Uncle Lewy

Living out loud with Lewy Body Dementia

a very personal journey. Matt, CJ and Sheba….

This started spontaneously, part therapy, part keeping our peeps informed. I am finding my voice, evolving in this. The perspective is very much from my, CJ’s, perspective; the caregiving wife.

subscribe to follow…..comment to join us…..each eye that reads, is appreciated. This is a lonely making disease. Sharing moments is a bit of a sole suave.

his eyes

His eyes are glassy now

A soft cashew color

He looks at me intently, over the dinner table

Slightly hooded

The hooded look used to be the prelude, warning sign of a bad coming

Something I did that upset him

Something I didn’t do that upset him

An inbound Uncle Lewy gut punch

He looks at me

And looks

How fast is that brain machine working?

What is he thinking?

Is he thinking at all?

I don’t know the right inquiry question, so I just smile, assume he is thinking a nice thought

Hope for the best.

His eyes once looked up at me from just below on a Mt Tam trail

His mouth once said: “you just stole my heart again”

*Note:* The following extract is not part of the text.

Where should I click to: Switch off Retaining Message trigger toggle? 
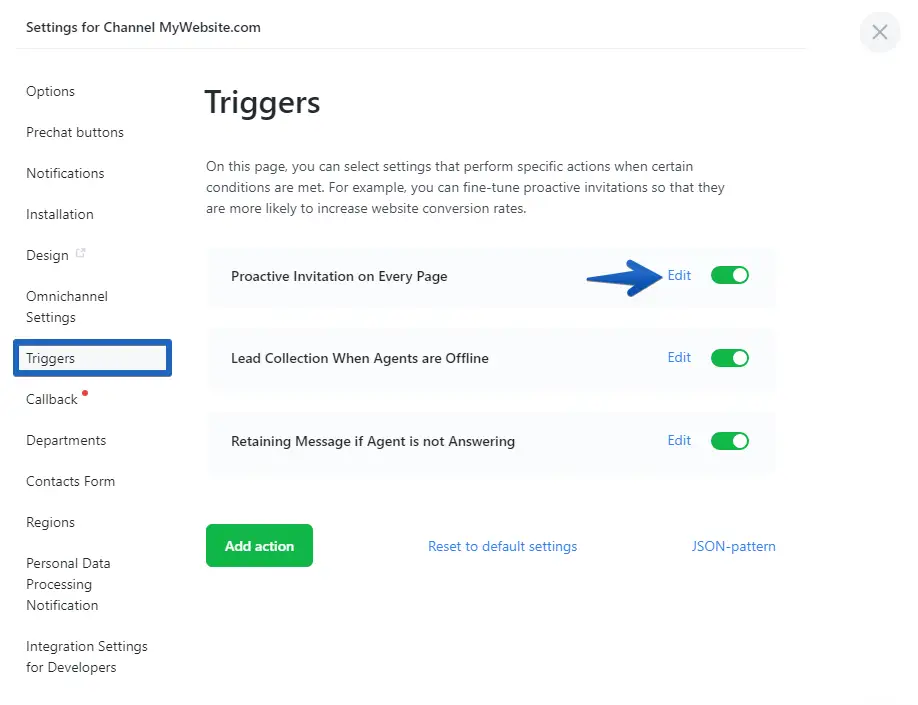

Will his eyes and mouth ever team up to send that message to me again?

Sometime I see him backing away from me….in his eyes

Uncle Lewy has him by the hand and won’t let him go, tugging him down this foggy road, away from me

His eyes……

I see pain, confusion there

Things I don’t know how to fix

It hurts my heart, really hurts

2 responses to “his eyes”

  1. bellefoxblogger Avatar
    bellefoxblogger

    💔 thank you for sharing such vulnerability in these blogs.

    Liked by 1 person

  2. Thanks for sharing your world with us. I know just how hard this journey has and will be for you. I see such amazing love and compassion in your messages, and they are so treasured to us all; letting us in to this, your most vulnerable place. We are with you always. We love you and Matt so much!